+++ Data excerpts

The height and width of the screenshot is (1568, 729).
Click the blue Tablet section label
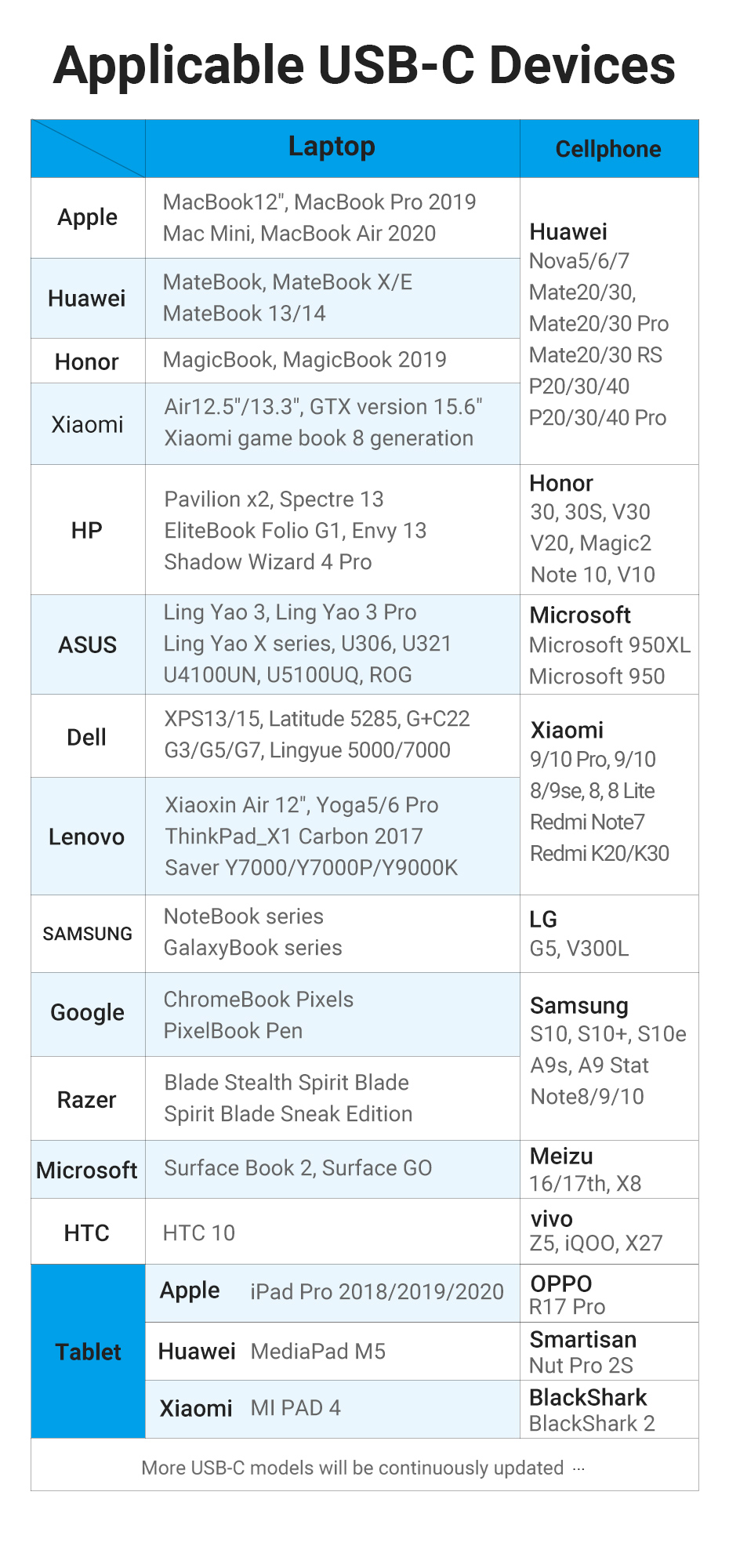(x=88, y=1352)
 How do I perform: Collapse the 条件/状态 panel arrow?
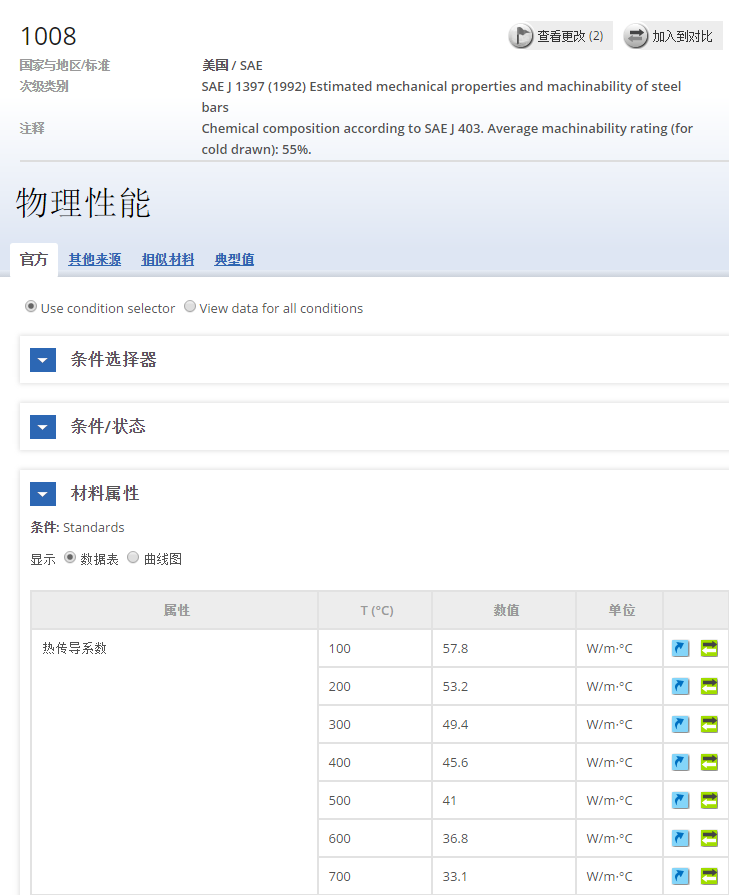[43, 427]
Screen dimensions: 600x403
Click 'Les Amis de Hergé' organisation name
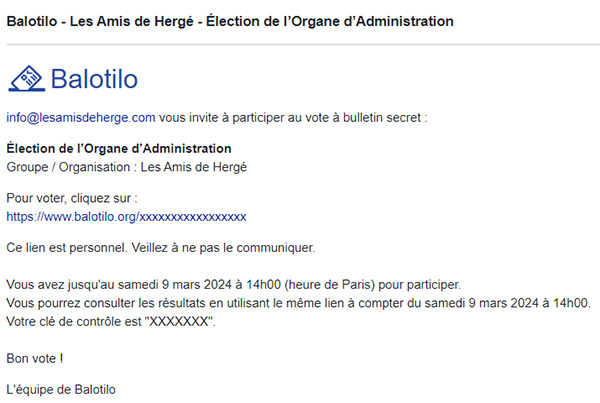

++++++

→ What is needed: Go back to the line that contains "Click the blue Tablet section label" and copy it, along with each line after it through the end of the listing above, exactly and without pictures.

→ Answer below:
Click the blue Tablet section label
(x=88, y=1352)
 How do I perform: Collapse the 条件/状态 panel arrow?
[43, 427]
Screen dimensions: 600x403
Click 'Les Amis de Hergé' organisation name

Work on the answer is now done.